Francis Parker is a small establishment with only about 320 students in the Upper School. Within its walls, rumors and information spread like wildfire. The events that occur over the weekend are often hot topics of conversation throughout the halls on Monday morning. These stories inevitably reach the teachers through students who share personal relationships with them.
Upper school English teacher Cory Zeller believes that part of the mission of Parker school is to form close relationships between the students and teachers. “I think that the model of having teachers double as advisors and the small class sizes really lends itself to teachers forming relationships with students,” Zeller said. “I would even say that we are encouraged to get to know our students as people and realize that they are more than just the person that we see in the classroom for 50 minutes.”
Upper School English teacher Mike Mahany believes that the dynamic between students and teachers at Parker is overwhelmingly beneficial to both sides. “One of the things that I like most about Parker is the informal relationships that I form with students,” Mahany said. “I think that it helps in all sorts of ways. I think it helps in the classroom, it helps if I ever have to do any discipline thing, also if I need to ask a student to do something in the hall, they are much more willing to do so if we do share a personal bond.”
Despite the small class sizes, teachers are not always able to establish a relationship with each of their students. “It’s hard to build a close, personal relationship with every student, but I try really hard to do so,” Mahany said. “I also think if I have a close relationship with four or five students in the class, and not with the other ten, that can be hard because the students don’t feel part of the community that I try to build in the classroom.”

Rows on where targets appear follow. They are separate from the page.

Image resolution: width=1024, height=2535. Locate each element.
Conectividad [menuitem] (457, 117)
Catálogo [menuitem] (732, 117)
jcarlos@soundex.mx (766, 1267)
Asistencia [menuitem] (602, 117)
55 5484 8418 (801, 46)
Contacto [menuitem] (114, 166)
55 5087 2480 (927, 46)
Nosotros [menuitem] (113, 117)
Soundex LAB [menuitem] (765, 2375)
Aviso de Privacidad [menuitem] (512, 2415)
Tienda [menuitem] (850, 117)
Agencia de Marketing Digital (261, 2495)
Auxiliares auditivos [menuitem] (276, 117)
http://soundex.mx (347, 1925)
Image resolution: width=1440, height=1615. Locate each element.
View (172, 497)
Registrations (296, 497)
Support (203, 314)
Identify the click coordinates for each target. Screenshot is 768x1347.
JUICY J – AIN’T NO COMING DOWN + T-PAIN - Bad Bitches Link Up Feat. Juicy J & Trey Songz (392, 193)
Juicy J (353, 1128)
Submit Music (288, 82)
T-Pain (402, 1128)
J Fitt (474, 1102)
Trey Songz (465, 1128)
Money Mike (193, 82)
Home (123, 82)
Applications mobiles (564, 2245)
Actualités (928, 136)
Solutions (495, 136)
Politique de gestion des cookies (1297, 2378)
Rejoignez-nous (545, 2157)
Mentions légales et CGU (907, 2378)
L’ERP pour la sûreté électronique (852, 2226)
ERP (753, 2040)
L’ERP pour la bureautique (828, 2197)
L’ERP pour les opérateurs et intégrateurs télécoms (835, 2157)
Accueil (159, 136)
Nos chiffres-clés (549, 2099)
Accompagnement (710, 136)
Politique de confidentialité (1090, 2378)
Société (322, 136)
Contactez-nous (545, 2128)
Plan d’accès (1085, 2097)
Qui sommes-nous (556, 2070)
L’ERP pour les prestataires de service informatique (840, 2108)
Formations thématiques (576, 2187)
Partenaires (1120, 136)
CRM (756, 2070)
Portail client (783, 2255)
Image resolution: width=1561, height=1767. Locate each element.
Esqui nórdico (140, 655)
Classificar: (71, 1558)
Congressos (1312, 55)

Forming relationships with students, at times, is easier said than done. “So I try hard to have something — some kind of inside joke or some kind of schtick with everyone in the room,” Mahany said. “So when I see them in the hall I have something individual that I can talk to them about. I try not to pick out three people who everyone else will think are my favorites.”
There is a large discrepancy between students’ willingness to open themselves up to the classroom. “I definitely have to gauge a student’s ability to take a joke, as some deal with being joked with in the classroom better than others,” Zeller said. “Especially when something comes up in the classroom that is causing tension and unrest with the students, I will sometimes use comedy to release that tension so that I can move on with the class.”
Junior Senna Gardner believes that things that occur outside of Parker’s walls should stay there, and not transgress into the classroom. “I do believe that it is important that kids have an opportunity to have a life that is outside of school,” Gardner said. “Outside school life should not be talked about in Parker classrooms.
Many teachers at Parker end up being a pair of ears to listen to students’ problems. Teachers who are trusted by the students that confide in them hold a great responsibility to respect the privacy of that student and also to not allow their perceived view of that student outside of the classroom translate into how they view that student academically. “It’s one thing to know something, but it is different if that teacher is judging a student differently with that information,” Zeller said. “Evaluating student work in the classroom, and weighing that with how that person has a personal life. I don’t conflate the two things.”